Looking for advice in clusterization

  • I
  • Thread starter Frank Einstein
  • Start date
  • Tags
    Time series
  • #1
Frank Einstein
TL;DR Summary
I need to know how to cluster data measured at different time instants.
Hello everyone. I have a machine with a series of sensors. All sensors send a signal each minute. I want to know if any of those sensors are redundant. The data is available as an Excel file, where the columns are the variables and the rows are the measurements. I have 1000 rows.

To do this, I have used DBSCAN in Python as

Data clusterization:
scaler = StandardScaler()
data_normalized = scaler.fit_transform(data)
data_normalized = data_normalized.T
dbscan = DBSCAN(eps=15, min_samples=2)
clusters = dbscan.fit_predict(data_normalized)

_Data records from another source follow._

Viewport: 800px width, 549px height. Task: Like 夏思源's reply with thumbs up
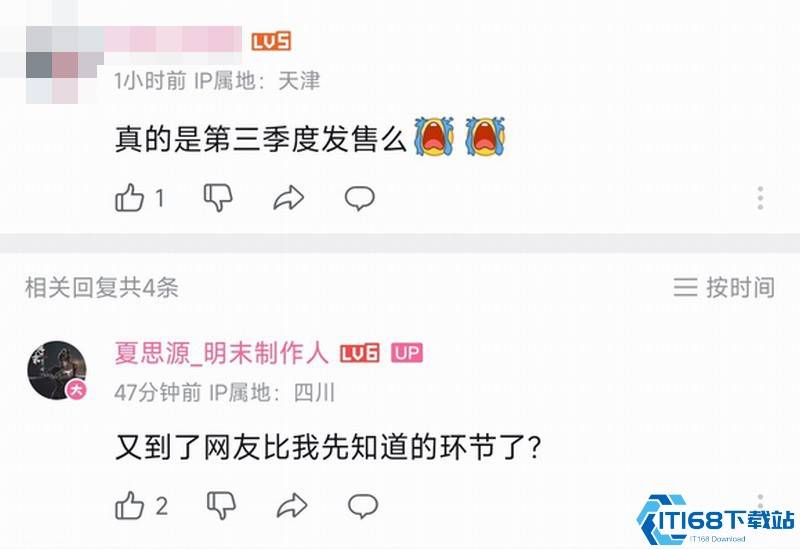(x=130, y=506)
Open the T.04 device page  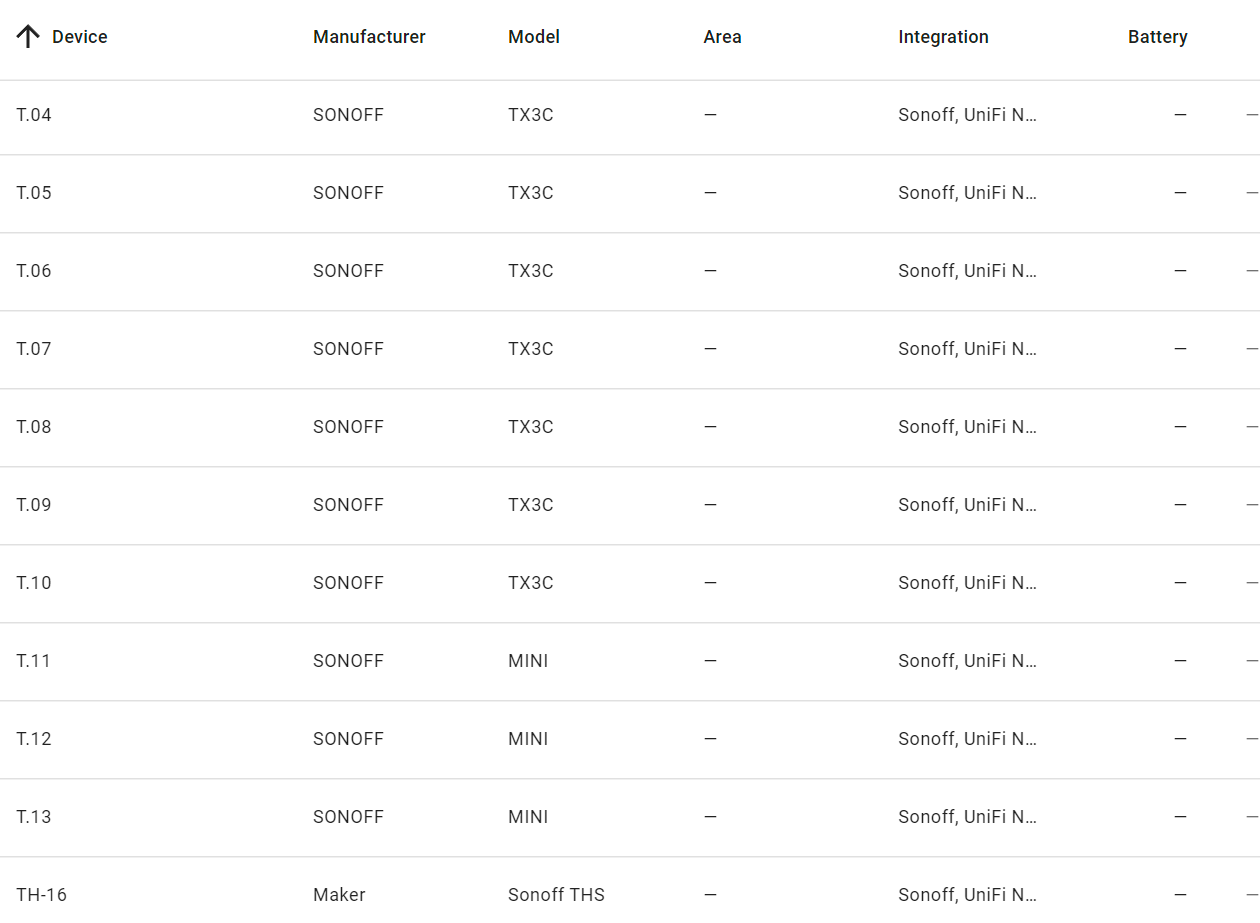(34, 115)
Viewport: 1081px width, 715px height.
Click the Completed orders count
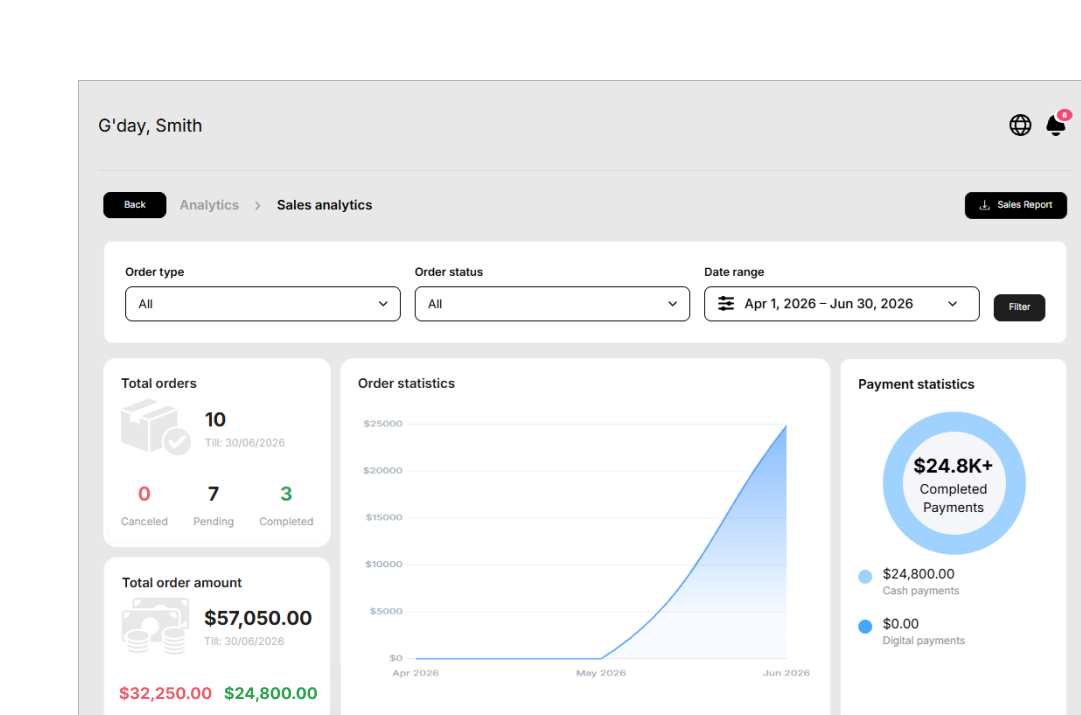[x=286, y=494]
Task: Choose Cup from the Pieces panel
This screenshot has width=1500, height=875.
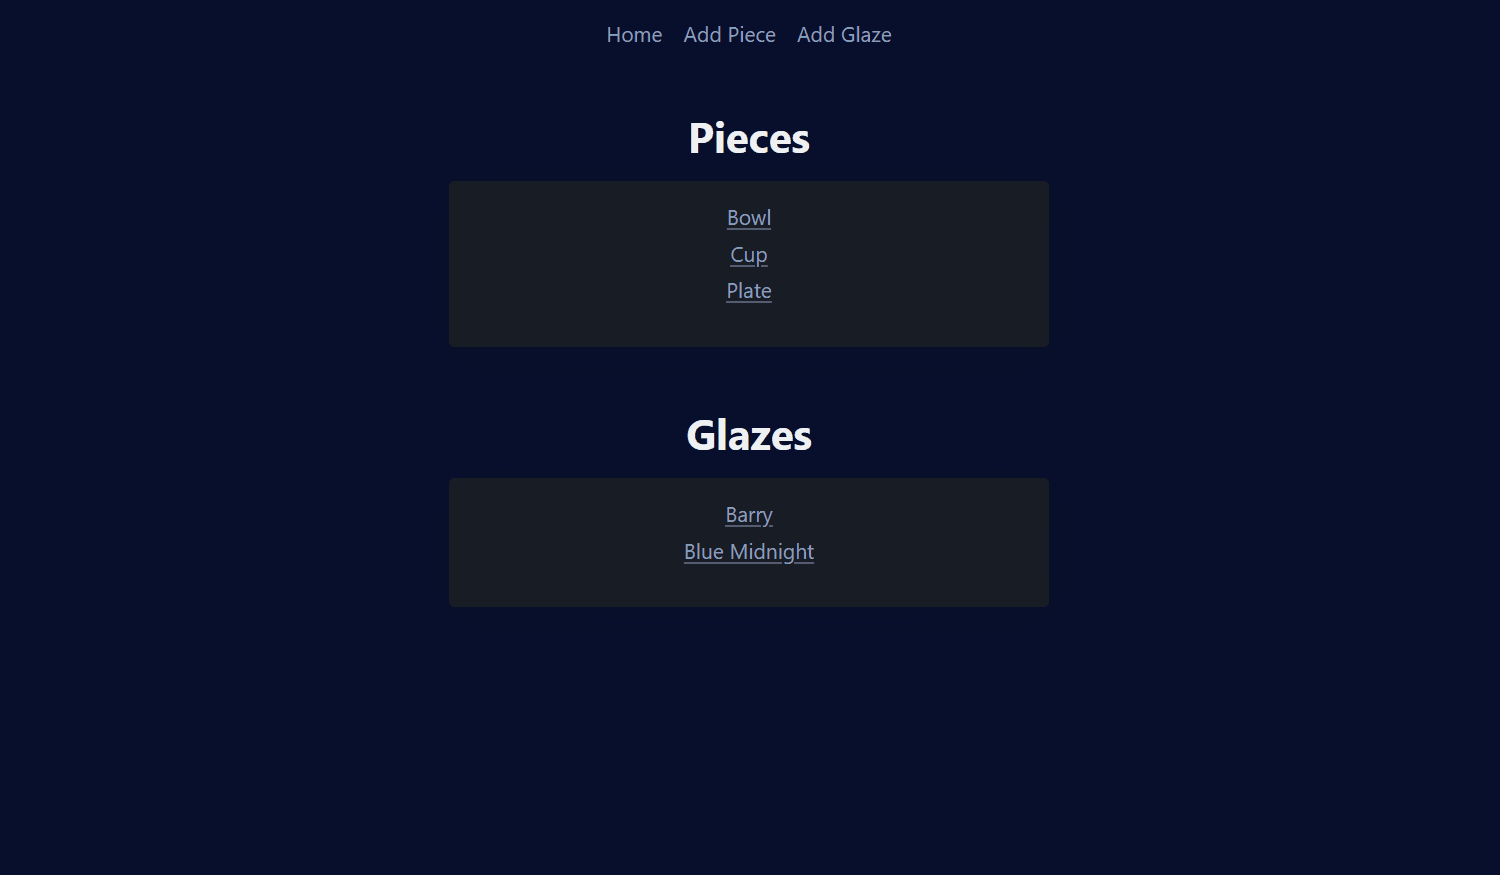Action: click(748, 254)
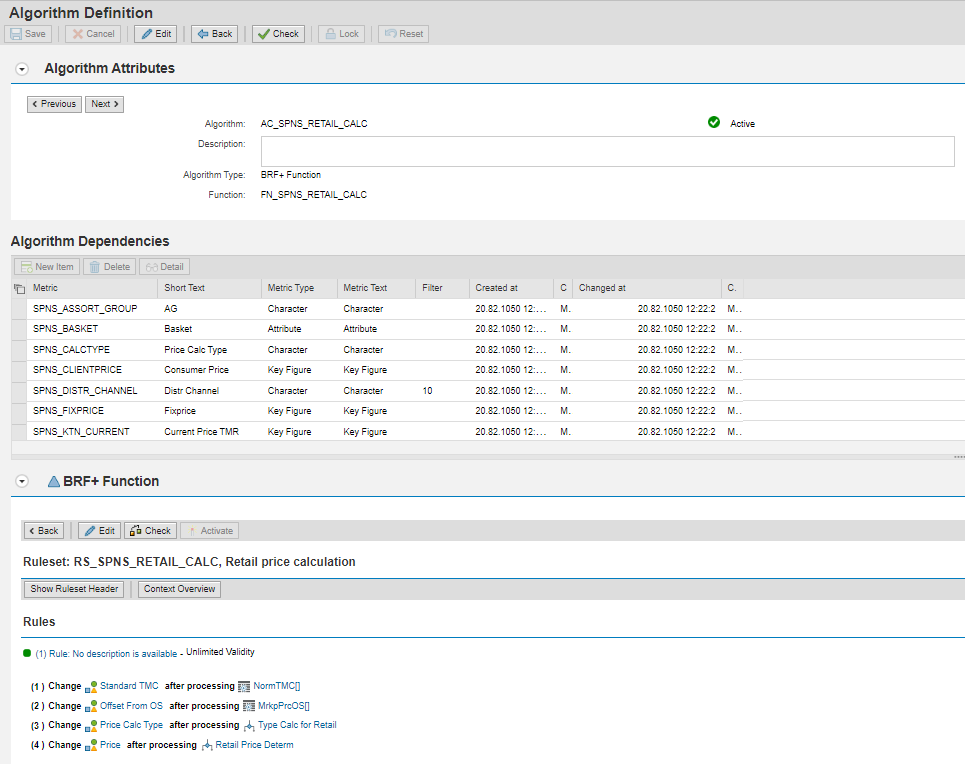Click the green Active status icon
965x764 pixels.
coord(714,123)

However, I think that there has to be a better way to find relationships between variables (each sensor or columns of the data file).

Could someone please point me towards a methodology more suitable for my goals?
Any answer is appreciated.
Tanks for reading.
Best regards.
Physics news on Phys.org
  • #2
You can just look at the correlation matrix. If two inputs are highly correlated then you can probably drop one.
  • Like
Likes WWGD, FactChecker and Frank Einstein
  • #3
Dale said:
You can just look at the correlation matrix. If two inputs are highly correlated then you can probably drop one.
Thanks. I can calculate them with ease as well.